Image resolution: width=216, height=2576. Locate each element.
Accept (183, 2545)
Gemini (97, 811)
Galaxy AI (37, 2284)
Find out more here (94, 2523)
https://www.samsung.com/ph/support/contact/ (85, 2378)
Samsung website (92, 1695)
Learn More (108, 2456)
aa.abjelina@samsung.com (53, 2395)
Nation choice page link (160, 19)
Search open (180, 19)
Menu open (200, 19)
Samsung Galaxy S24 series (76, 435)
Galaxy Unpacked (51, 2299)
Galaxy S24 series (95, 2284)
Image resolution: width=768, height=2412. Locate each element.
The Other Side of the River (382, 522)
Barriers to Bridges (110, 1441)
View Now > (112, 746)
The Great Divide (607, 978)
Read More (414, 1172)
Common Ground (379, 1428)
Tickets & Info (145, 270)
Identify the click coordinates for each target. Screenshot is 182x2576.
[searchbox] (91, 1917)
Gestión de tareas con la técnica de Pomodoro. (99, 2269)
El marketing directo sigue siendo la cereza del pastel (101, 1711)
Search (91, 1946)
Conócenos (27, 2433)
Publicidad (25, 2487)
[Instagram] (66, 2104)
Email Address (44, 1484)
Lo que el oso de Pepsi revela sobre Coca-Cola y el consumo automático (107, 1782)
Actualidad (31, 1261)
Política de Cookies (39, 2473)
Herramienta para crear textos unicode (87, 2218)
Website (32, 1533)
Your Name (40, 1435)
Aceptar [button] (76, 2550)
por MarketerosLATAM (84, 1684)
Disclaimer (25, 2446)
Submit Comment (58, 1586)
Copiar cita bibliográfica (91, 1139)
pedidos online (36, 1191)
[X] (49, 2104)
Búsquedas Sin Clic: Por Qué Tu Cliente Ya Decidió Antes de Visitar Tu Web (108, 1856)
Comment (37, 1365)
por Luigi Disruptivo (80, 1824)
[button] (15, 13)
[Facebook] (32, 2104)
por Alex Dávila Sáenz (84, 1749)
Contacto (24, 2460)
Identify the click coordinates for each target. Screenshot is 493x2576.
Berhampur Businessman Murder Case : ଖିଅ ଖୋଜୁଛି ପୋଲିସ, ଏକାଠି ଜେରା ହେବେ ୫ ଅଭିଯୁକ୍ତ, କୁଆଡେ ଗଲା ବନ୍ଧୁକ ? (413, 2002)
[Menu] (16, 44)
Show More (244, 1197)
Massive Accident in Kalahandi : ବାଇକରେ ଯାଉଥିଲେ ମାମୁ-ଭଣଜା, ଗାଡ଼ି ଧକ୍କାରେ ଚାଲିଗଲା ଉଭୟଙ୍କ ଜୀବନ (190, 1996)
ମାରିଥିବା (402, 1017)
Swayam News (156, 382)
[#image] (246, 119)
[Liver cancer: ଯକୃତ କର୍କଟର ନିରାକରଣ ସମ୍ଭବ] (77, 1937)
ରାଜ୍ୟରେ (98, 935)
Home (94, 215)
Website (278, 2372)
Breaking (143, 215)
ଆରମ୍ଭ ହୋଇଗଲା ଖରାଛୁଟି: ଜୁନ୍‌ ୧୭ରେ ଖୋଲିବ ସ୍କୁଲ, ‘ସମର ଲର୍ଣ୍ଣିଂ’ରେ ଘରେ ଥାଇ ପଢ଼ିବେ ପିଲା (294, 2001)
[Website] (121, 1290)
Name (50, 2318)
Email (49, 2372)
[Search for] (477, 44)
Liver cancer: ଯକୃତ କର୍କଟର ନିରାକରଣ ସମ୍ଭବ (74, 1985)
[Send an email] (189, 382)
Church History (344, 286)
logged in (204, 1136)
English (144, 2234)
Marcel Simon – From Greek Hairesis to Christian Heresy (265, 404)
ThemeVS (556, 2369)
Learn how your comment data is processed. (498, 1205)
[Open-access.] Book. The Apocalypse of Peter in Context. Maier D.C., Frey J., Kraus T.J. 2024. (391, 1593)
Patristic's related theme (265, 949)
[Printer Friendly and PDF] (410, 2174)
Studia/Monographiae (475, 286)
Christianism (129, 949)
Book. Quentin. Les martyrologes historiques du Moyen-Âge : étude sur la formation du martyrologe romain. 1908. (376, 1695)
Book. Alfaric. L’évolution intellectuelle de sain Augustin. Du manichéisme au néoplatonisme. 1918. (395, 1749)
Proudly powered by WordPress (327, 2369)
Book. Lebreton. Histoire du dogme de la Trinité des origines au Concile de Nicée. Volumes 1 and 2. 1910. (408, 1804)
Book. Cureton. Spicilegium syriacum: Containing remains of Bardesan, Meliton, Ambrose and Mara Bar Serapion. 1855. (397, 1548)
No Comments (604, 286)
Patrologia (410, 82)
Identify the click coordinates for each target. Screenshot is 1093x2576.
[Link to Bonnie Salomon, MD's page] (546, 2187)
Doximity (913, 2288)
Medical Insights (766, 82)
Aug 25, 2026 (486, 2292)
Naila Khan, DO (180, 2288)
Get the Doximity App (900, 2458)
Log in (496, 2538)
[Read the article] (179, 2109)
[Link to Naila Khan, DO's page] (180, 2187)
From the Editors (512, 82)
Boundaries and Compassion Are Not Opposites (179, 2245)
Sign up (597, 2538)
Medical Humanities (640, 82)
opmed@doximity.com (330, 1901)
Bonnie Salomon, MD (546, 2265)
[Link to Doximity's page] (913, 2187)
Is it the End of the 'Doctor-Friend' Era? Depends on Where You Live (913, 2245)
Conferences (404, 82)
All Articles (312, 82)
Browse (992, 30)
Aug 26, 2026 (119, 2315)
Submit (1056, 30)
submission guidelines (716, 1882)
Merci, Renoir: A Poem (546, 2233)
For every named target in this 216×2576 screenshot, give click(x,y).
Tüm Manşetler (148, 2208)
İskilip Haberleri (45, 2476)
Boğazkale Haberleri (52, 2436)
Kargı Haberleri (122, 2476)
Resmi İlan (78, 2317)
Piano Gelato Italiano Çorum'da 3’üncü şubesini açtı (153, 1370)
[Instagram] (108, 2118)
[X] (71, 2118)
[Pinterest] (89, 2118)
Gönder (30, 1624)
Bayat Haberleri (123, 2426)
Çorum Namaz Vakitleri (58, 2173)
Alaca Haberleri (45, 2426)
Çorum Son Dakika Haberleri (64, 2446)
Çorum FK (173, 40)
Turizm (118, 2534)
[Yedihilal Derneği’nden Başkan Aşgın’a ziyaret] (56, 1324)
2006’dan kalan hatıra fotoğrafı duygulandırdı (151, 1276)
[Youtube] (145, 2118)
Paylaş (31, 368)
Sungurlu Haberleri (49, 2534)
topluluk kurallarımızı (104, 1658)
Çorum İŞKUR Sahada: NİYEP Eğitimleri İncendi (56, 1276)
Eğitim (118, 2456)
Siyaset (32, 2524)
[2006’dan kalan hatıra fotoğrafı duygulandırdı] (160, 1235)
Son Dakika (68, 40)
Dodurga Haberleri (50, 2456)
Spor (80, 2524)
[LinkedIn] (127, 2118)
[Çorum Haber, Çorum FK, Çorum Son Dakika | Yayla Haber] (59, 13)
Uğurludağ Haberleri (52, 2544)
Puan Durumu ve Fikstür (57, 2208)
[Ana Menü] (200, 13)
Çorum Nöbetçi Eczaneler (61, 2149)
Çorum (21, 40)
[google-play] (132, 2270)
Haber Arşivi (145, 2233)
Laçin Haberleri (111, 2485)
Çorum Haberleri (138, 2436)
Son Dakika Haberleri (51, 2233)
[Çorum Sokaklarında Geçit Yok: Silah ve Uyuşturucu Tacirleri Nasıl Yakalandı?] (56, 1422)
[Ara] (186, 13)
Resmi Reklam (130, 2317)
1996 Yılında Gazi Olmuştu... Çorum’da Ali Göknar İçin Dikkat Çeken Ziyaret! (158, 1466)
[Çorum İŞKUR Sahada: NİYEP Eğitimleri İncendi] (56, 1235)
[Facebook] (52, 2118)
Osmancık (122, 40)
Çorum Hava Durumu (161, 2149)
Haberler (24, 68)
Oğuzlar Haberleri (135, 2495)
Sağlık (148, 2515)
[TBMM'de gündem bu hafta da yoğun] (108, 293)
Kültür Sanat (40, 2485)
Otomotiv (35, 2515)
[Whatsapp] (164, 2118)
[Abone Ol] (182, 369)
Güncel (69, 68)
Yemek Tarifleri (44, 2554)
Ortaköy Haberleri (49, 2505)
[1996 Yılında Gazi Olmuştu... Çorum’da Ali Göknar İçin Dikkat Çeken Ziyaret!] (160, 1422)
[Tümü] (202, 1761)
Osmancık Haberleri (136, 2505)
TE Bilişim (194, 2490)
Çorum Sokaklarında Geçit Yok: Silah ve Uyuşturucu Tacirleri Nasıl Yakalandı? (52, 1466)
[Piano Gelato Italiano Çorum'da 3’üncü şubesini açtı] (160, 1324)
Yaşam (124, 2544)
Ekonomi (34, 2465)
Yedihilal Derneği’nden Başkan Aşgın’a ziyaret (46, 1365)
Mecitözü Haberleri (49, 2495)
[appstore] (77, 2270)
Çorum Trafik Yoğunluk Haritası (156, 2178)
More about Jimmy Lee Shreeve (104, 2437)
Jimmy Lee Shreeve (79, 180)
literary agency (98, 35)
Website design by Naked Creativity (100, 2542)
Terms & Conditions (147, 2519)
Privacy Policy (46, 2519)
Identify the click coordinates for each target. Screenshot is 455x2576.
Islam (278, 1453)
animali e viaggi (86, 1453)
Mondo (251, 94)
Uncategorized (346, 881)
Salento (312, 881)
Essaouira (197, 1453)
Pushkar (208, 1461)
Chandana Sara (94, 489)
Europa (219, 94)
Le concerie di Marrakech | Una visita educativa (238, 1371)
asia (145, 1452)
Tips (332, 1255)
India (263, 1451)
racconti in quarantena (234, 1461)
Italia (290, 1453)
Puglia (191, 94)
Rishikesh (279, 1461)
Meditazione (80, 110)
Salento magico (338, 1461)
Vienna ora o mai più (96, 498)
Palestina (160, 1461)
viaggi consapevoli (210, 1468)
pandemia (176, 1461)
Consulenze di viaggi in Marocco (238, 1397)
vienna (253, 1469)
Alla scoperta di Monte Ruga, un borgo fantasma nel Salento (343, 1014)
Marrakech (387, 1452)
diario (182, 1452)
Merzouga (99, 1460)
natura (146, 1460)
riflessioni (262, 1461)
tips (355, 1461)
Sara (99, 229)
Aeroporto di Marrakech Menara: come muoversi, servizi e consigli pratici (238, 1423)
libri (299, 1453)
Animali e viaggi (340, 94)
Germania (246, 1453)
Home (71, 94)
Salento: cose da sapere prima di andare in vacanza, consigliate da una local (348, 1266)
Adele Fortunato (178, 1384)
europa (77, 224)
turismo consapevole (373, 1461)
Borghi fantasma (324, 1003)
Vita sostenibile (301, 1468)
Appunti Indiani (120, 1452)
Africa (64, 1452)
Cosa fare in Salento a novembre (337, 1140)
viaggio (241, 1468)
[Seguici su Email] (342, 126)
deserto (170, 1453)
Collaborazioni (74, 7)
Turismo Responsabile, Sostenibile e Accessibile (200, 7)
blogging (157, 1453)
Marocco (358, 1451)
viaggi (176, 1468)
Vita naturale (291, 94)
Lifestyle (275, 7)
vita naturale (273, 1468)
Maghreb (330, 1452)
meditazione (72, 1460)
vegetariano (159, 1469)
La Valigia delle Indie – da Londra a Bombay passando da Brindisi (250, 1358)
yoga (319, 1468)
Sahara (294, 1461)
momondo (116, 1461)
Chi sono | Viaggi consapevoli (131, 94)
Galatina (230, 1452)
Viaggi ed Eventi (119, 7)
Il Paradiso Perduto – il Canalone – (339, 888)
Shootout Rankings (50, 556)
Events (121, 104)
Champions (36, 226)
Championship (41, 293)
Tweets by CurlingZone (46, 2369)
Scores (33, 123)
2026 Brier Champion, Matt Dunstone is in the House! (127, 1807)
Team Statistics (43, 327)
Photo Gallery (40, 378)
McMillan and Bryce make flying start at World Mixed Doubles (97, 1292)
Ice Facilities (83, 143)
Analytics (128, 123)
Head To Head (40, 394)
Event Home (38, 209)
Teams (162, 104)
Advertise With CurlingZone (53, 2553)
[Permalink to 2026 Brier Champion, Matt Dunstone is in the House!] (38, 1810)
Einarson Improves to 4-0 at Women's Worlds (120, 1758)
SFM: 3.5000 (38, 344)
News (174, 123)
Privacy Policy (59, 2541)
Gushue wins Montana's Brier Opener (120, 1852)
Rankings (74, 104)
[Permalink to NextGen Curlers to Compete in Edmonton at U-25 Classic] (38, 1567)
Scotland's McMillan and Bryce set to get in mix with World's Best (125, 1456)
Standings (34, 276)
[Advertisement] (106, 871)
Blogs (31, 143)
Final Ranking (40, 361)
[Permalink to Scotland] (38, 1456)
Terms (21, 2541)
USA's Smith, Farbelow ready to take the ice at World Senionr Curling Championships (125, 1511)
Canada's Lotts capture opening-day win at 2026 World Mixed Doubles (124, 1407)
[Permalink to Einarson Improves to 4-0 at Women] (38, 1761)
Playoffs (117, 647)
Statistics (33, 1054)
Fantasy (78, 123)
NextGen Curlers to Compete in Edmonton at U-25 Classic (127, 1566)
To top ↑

**WHAT YOU NEED TO DO**
From the first line of the data above through the line containing "Actualidad (31, 1261)", set each line down again exactly; include both ends and omit everything else.

**PROBLEM SOLUTION**
Image resolution: width=216, height=2576. Locate each element.
Accept (183, 2545)
Gemini (97, 811)
Galaxy AI (37, 2284)
Find out more here (94, 2523)
https://www.samsung.com/ph/support/contact/ (85, 2378)
Samsung website (92, 1695)
Learn More (108, 2456)
aa.abjelina@samsung.com (53, 2395)
Nation choice page link (160, 19)
Search open (180, 19)
Menu open (200, 19)
Samsung Galaxy S24 series (76, 435)
Galaxy Unpacked (51, 2299)
Galaxy S24 series (95, 2284)
Image resolution: width=768, height=2412. Locate each element.
The Other Side of the River (382, 522)
Barriers to Bridges (110, 1441)
View Now > (112, 746)
The Great Divide (607, 978)
Read More (414, 1172)
Common Ground (379, 1428)
Tickets & Info (145, 270)
Identify the click coordinates for each target. Screenshot is 182x2576.
[searchbox] (91, 1917)
Gestión de tareas con la técnica de Pomodoro. (99, 2269)
El marketing directo sigue siendo la cereza del pastel (101, 1711)
Search (91, 1946)
Conócenos (27, 2433)
Publicidad (25, 2487)
[Instagram] (66, 2104)
Email Address (44, 1484)
Lo que el oso de Pepsi revela sobre Coca-Cola y el consumo automático (107, 1782)
Actualidad (31, 1261)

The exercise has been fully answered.